Published: May 21, 2010 

RDU adding 7 full-body units

Hope you don't mind whether a federal officer sees how you look beneath your clothes, because Raleigh-Durham International Airport is about to get seven more full-body scanners.

The Transportation Security Administration has been using just one scanner at RDU, at the Terminal 2 checkpoint, since 2008. In the next several months, others will be installed in Terminals 1 and 2. It's part of a plan to put 450 more full-body scanners in operation at U.S. airports by the end of the year, with another 500 coming in 2011.

The machines create three-dimensional video images with electromagnetic waves that penetrate clothing and bounce off the body. The pictures reveal the traveler's skin - and any dense object such as a harmless wallet or a hidden knife.

"The advantage these machines offer is the ability to screen passengers for both metal and non-metallic items that can be concealed beneath their clothing, and to do it without touching them," said Jon Allen, a TSA spokesman based in Atlanta.

The TSA began using body scanners a few years ago for secondary screening of travelers who might trip an alarm in the walk-through metal detector - and for other travelers that TSA says are selected at random.

Other travelers have been subjected to a physical pat-down, and Allen said that is still an option for anyone who objects to a full-body scan.

When the new scanners are installed this year, the TSA will start using them for primary screening as an alternative to the metal detectors.
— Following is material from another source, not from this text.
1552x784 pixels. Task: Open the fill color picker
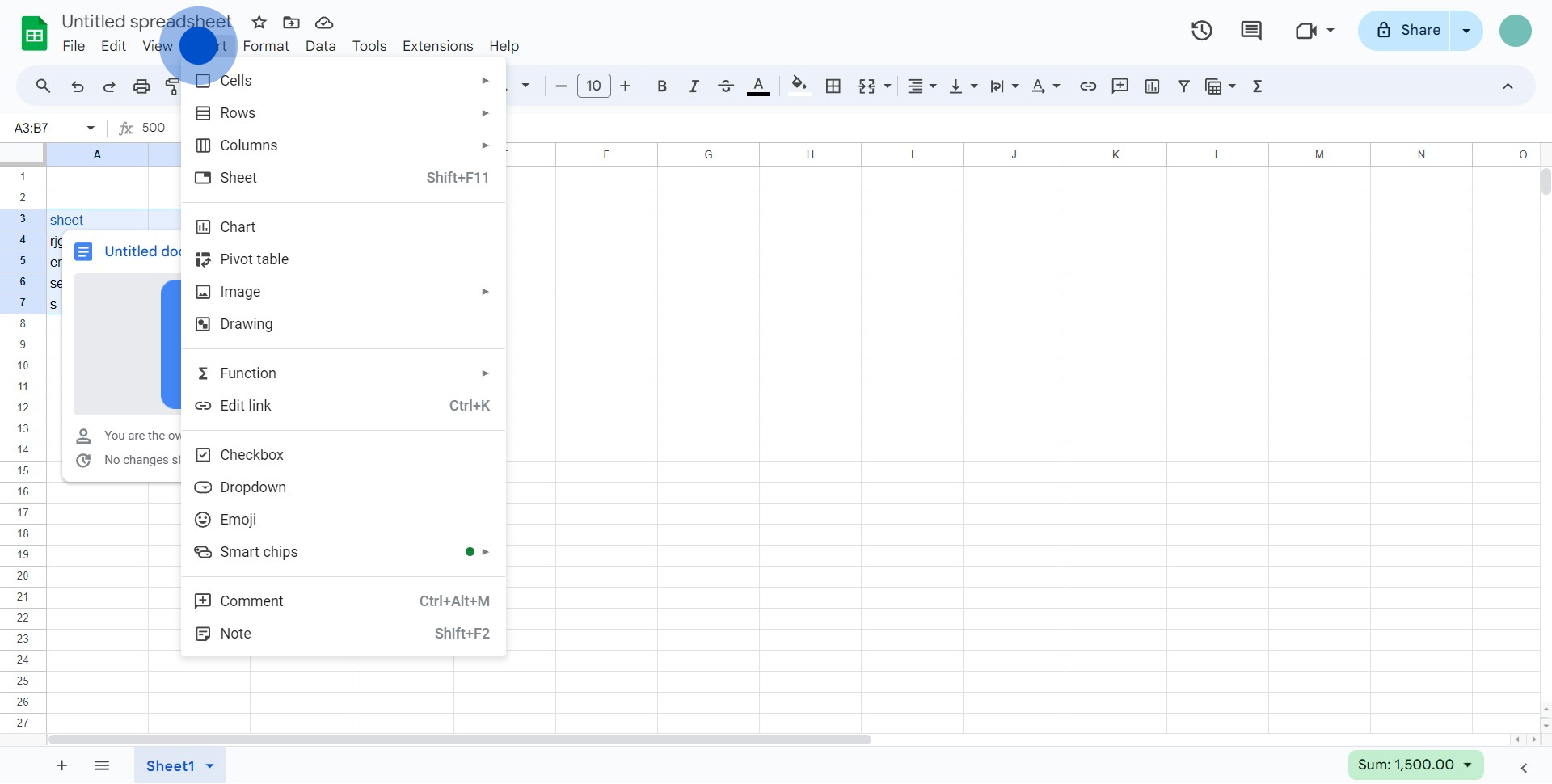point(799,86)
The scanner now at Terminal 2, which looks like an oversize glass telephone booth, will be moved out front alongside the metal detectors. All new scanners installed at airports this year will be used in the same way, Allen said.
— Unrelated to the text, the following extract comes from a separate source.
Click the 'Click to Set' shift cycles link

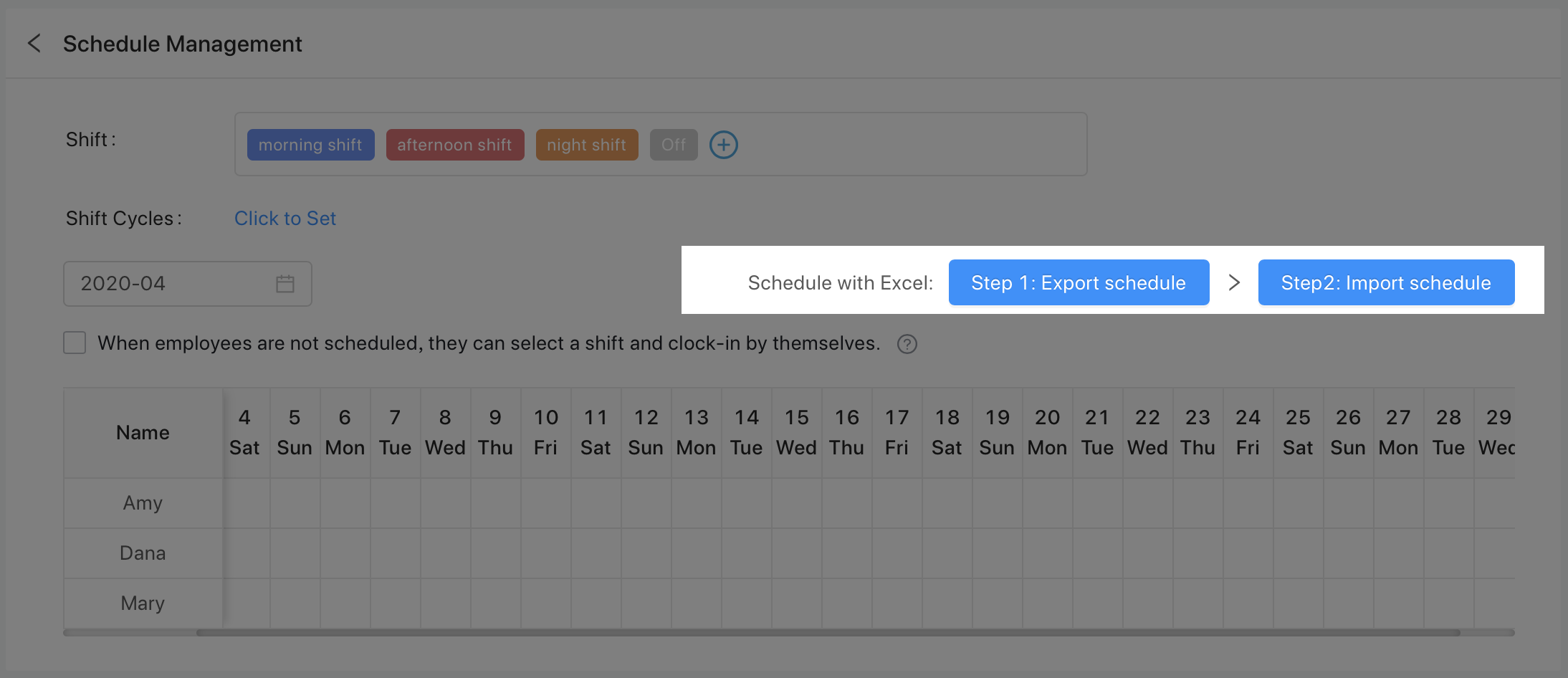[x=285, y=219]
Some travelers will continue to walk through the metal-detector portal as their carry-on bags are X-rayed. Others will skip the metal detector and step into the scanner booth instead.

It takes about 5 seconds to record a body image, and another 10 to 12 seconds for a TSA worker to examine it.
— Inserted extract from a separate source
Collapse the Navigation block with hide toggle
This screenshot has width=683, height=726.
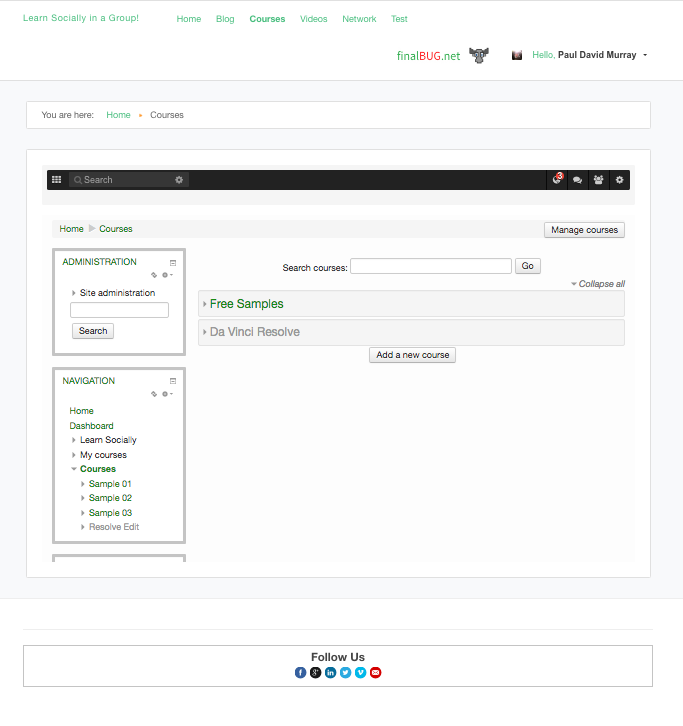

Where travelers now remove keys, belt buckles and other metal items for the walk-through metal detector, the full-body scanner will require additional preparation, Allen said. Wallets and other dense, non-metal items also will have to be removed in advance.

The cost of safety?

Civil libertarians have criticized the body scan as a virtual strip-search. But travelers at RDU and other airports have repeatedly said they accept checkpoint delays and intrusive searches as part of the cost to keep air travel safe.

The TSA says it takes steps to protect privacy. The body-scan image is viewed only by an officer in a remote room, where he or she cannot see the traveler who is being screened. Facial images are blurred. And the TSA says the images cannot be printed, shared or saved.

Charlotte-Douglas International Airport, which has two full-body scanners at its B and D checkpoints, is also on the list to receive more machines this year. While Raleigh-Durham uses what is called millimeter-wave scanning technology, TSA agents get similar results at Charlotte and some other airports with X-ray "backscatter" imagery.

Kimberly Walton, a TSA attorney, said RDU should have the seven new machines by the end of summer. She discussed the scanner plans during a meeting May 14 at an Apex mosque between representatives of several federal agencies and members of the local Muslim community.

Walton said the TSA is testing automatic recognition technology that might eliminate the need for human officers to examine the images. This could ease the concerns of modest travelers, she said.

Allen said that in the past year, the TSA's full-body scanners have caught 60 travelers attempting to conceal narcotics, weapons or other illegal items inside their clothes.